Document excerpt
#####

To the City of Copenhagen’s credit, they learned quickly from that crucial mistake, understanding that urban citizens on bikes should be afforded equal opportunity to get around. This was one of the catalysts that started the modern age of bicycle urbanism in Copenhagen. The focus switched to reallocating urban transport space on the main arteries leading to the city center. It was certainly tougher in the nineties than back in the twenties, what with the all the cars that now occupied urban space, but this was the way forward.

Slowly but surely, the network was expanded and cycling levels rose accordingly. The learning curve was steep but short due to the fact that there was still infrastructure in place outside of the city center, so there wasn’t a need to start from scratch and rethink the designs.

For a couple of decades, a rigid transport engineering system had been implemented and adhered to. I liken it to the film The Matrix, and it feels like we, the citizens, just wander around in a fabricated reality, controlled unawares by complicated—and outdated—mathematical models. It was time to punch a hole through the code and start hacking the city back to a place that made sense.

The focus switched to reallocating urban transport space on the main arteries.

All around the world, the Matrix persists. Firewalls and security systems are in place in many countries, making the hacking more difficult, but progress is slowly being made.

The City of Copenhagen had a head start thanks to decades of planning and the establishment of best-practice standards back in the 1920s, but the game had changed. There were attempts to squeeze the bicycle into the Matrix, much like what we see in many parts of the world, but it was clear that if reestablishing the bicycle as transport were to succeed, it would require dedicated space.

Attempts were made to play around with bidirectional, on-street cycle tracks on one side of the street. It’s classic lazy planning, and in Danish bicycle planning this design was thrown out twenty years ago because it wasn’t safe enough and it proved difficult to connect bidirectional tracks up with unidirectional infrastructure. We’ll get back to best-practice design later in the book, but the point is that mistakes were made and then they were fixed. From the oil crises to today, the Copenhagen journey is, in many ways, identical with the journey in Amsterdam and other Dutch cities. The worldwide oil embargo, the crushing blow dealt by OPEC, was handled with simple pragmatism—and the results are spectacular.

#####

Information provided
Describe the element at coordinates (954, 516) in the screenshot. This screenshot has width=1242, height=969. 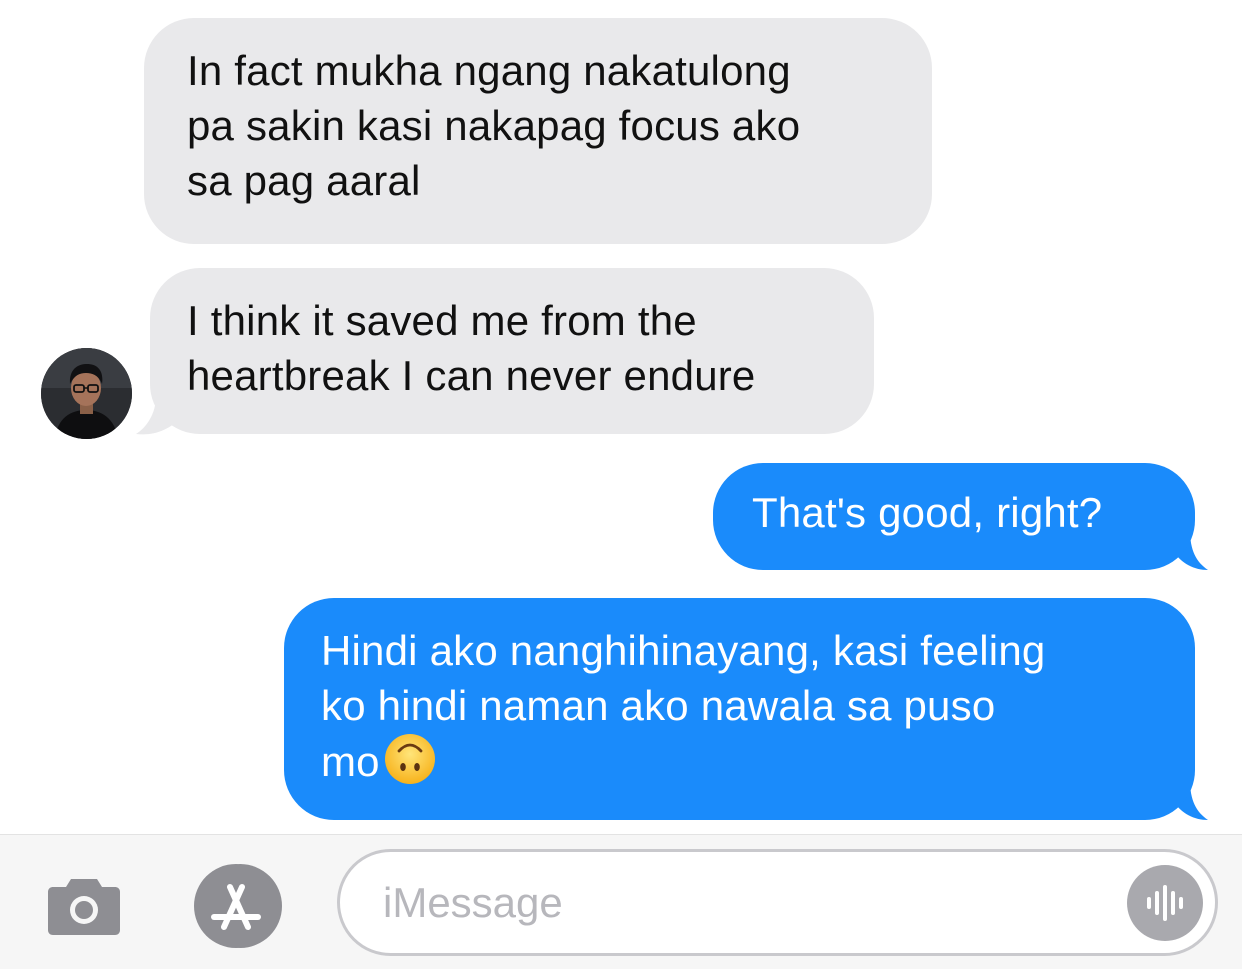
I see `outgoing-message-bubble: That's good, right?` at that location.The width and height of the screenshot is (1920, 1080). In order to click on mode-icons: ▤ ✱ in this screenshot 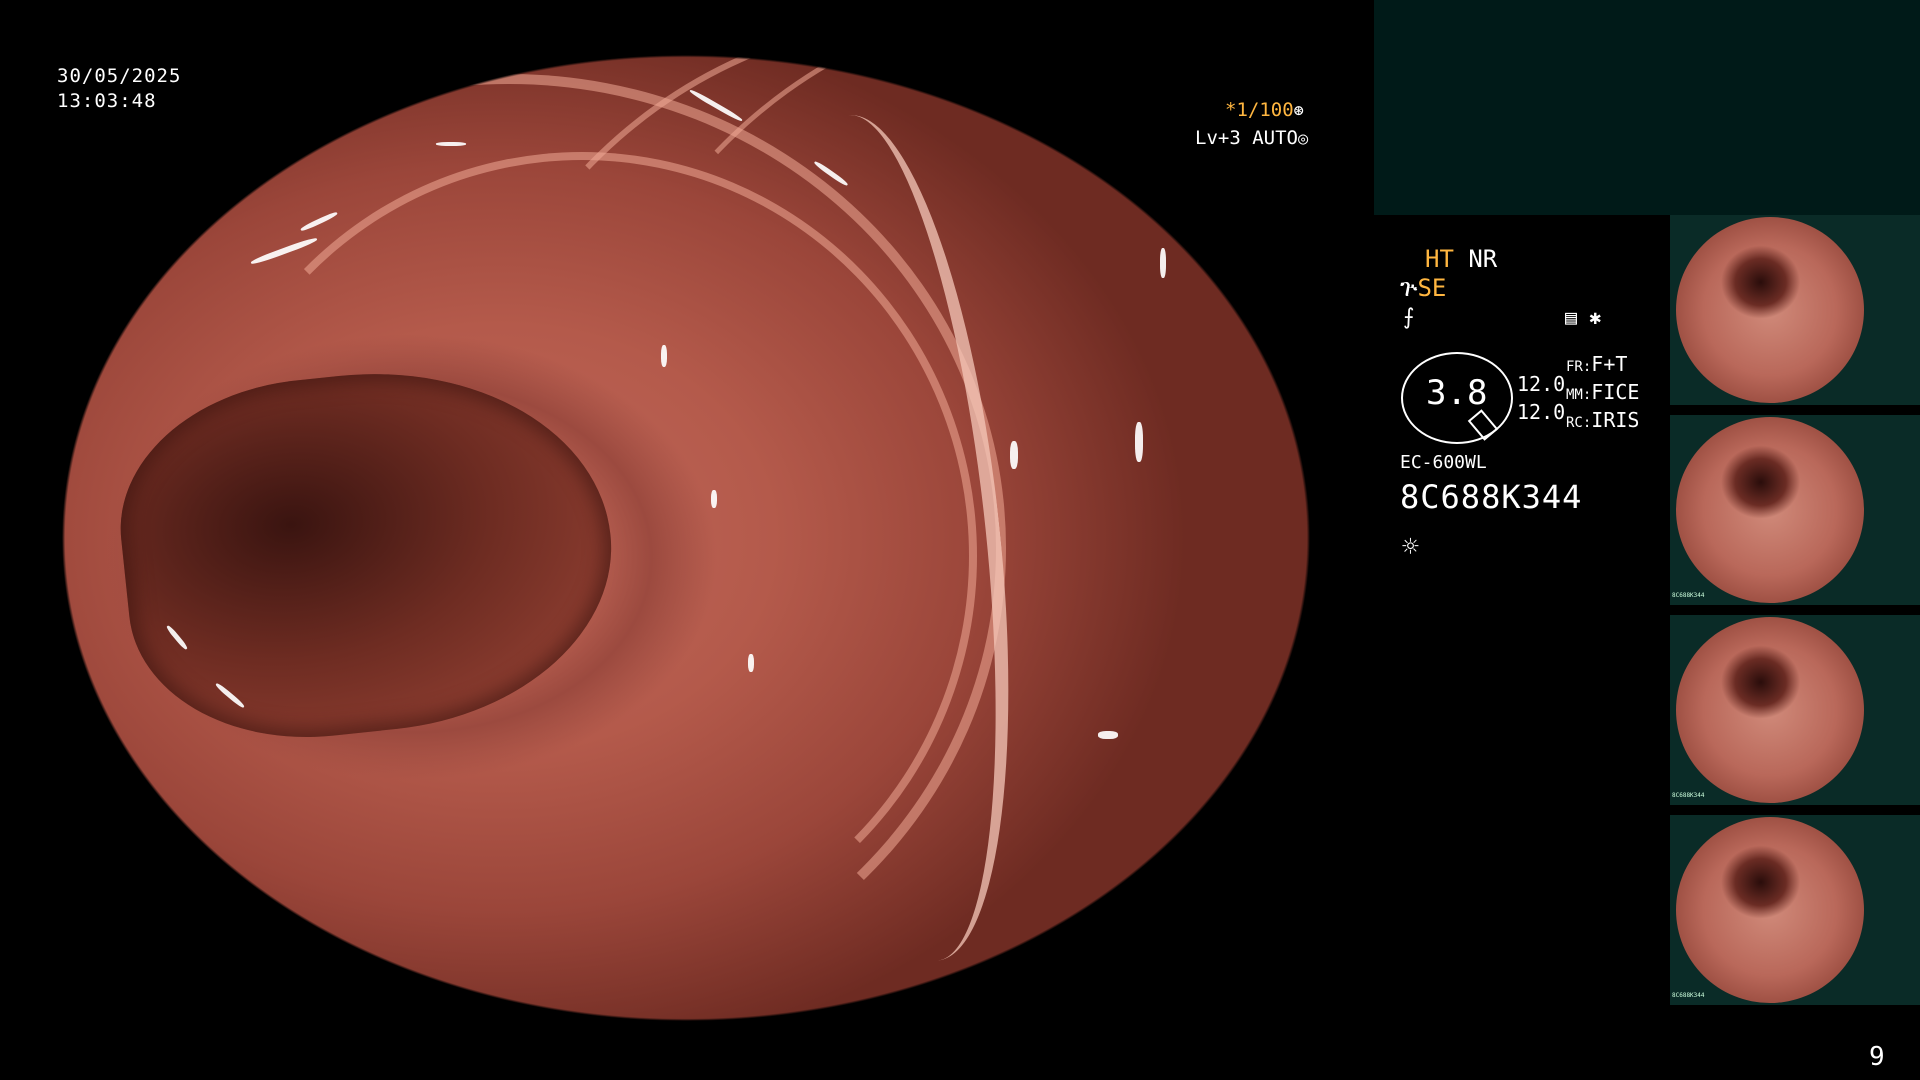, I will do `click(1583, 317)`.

#####

Work instruction 1
According to the text on Copenhagen's cycling history, why did Danish bicycle planning abandon bidirectional on-street cycle tracks?
Work instruction 2
Pick up the text on Copenhagen's cycling history after its final sentence and carry it forward in the same voice.

Result 1
That design was dropped because it wasn't safe enough and it proved difficult to connect bidirectional tracks with unidirectional infrastructure.

Result 2
One of the trademarks of the cultures of the Nordic countries is a strong desire to seek compromise—to make sure everyone is appeased. On many levels, it is an admirable quality and avoids constant butting of heads in both political and social contexts. Years ago, the City of Copenhagen made a rough guideline for traffic planning, saying that the modal share for bicycles and public transport should never be allowed to fall below 30 percent, and that car traffic should never exceed 30 percent.

The primary data set that the City uses is how people arrive in the City of Copenhagen to go to work or to school. In 2016, the numbers indicate that the 30-30-30 goal is intact. In the current political climate in Copenhagen, it seems that this preestablished compromise is now a hurdle blocking efforts to move forward. The City now has a declared political goal that 50 percent of trips to work and school arriving in the City will be by bike. The original goal was to achieve 50 percent by 2012. Then it was bumped to 2015 and now it is set for 2025. Cycling is increasing in Copenhagen. For the first time since 1970, the number of bikes entering the city center exceeded the number of cars, and the current modal share of 42 percent is impressively high. It is worth mentioning that among people who have an address in the city of Copenhagen, 62 percent will ride a bike to work or school. In order to move forward, however, more space is needed and the old compromise needs to be readjusted to reflect reality.

LEARNING FROM FAILING LIKE A CHAMP

For all the investment and drive in Copenhagen over the past 40 years in general and ten years in particular, you would think that expensive mistakes would be avoided. Unfortunately not.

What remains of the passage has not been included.